If the combination and weight of factors requisite to given results are difficult to forecast or state, those to be considered are not difficult to name. An interest to be considered, and the one likely to be most pressed, is the private interest of the litigant. Important considerations are the relative ease of access to sources of proof; availability of compulsory process for attendance of unwilling, and the cost of obtaining attendance of willing, witnesses; possibility of view of premises, if view would be appropriate to the action; and all other practical problems that make trial of a case easy, expeditious and inexpensive. There may also be questions as to the enforceability of a judgment if one is obtained. The court will weigh relative advantages and obstacles to fair trial. But unless the balance is strongly in favor of the defendant, the plaintiff's choice of forum should rarely be disturbed.

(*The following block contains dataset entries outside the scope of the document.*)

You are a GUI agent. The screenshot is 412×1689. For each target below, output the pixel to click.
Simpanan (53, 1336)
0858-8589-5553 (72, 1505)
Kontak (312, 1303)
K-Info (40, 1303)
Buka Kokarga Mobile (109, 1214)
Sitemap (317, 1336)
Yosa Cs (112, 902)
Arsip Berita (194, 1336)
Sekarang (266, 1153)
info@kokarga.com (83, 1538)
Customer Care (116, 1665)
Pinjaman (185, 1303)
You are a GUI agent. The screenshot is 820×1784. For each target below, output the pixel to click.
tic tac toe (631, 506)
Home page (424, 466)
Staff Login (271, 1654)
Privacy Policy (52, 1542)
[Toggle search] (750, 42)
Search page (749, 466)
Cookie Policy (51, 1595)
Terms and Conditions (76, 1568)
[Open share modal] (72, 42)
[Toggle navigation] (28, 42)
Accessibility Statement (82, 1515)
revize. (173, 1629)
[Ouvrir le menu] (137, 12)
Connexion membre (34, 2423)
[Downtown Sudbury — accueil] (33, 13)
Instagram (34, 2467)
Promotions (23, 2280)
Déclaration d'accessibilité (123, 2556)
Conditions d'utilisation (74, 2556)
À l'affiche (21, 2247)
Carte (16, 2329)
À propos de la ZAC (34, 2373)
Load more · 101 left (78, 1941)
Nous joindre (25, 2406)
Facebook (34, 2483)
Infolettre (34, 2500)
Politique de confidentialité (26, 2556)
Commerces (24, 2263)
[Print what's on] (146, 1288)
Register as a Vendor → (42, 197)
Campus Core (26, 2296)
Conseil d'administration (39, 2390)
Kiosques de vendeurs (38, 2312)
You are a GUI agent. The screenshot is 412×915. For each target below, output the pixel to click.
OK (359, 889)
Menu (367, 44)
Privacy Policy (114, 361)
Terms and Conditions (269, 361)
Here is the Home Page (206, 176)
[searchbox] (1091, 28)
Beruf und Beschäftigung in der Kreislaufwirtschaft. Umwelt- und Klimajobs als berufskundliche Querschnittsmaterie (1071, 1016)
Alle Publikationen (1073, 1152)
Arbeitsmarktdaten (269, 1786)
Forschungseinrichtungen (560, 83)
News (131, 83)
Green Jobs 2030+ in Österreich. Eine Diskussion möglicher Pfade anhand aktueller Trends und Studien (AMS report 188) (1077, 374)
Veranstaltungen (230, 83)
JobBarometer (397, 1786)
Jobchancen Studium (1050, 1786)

Respondent-plaintiff, Virginia resident, and public warehouse operator brought a tort action in New York alleging that the petitioner-defendant, in violation of the ordinances of Virginia, so carelessly handled a delivery of gasoline to his warehouse tanks and pumps as to cause an explosion and fire which consumed the warehouse building, caused injury to his business, and burned the property of customers in his custody under warehousing agreements. Petitioner-defendant oil company is a Pennsylvania corporation, qualified to do business in both Virginia and New York, and it has designated officials of each state as agents to receive service of process. When sued in New York, the defendant, invoking the doctrine offorum non conveniens, claimed that the appropriate place for trial is Virginia, where the plaintiff lives and defendant does business, where all events in litigation took place, where most of the witnesses reside, and where both state and federal courts are available to plaintiff and are able to obtain jurisdiction of the defendant. The case, on its merits, involves no federal question and was brought in the US District Court solely because of diversity in citizenship of the parties. The District Court considered that the law of New York as to forum non conveniens applied and that it required the case to be left to Virginia courts. It therefore dismissed the action. The Court of Appeals disagreed as to the applicability of New York law, took a restrictive view of the application of the entire doctrine in federal courts and reversed. On certiorari, the court reversed.
Did the district court abuse its discretion in dismissing the suit pursuant to the doctrine of forum non conveniens?
The court concluded that the district court had not exceeded its powers or the bounds of its discretion in dismissing plaintiff's complaint and remitting it to the courts of his own community. The appeals court judgment was too restrictive. The task of the trial court would be simplified by trial in Virginia. If trial was in a state court, it could apply its own law to events occurring there. If in federal court by reason of diversity of citizenship, the court would apply the law of its own state in which it is likely to be experienced. The course of adjudication in New York federal court might be beset with conflict of laws problems all avoided if the case is litigated in Virginia where it arose.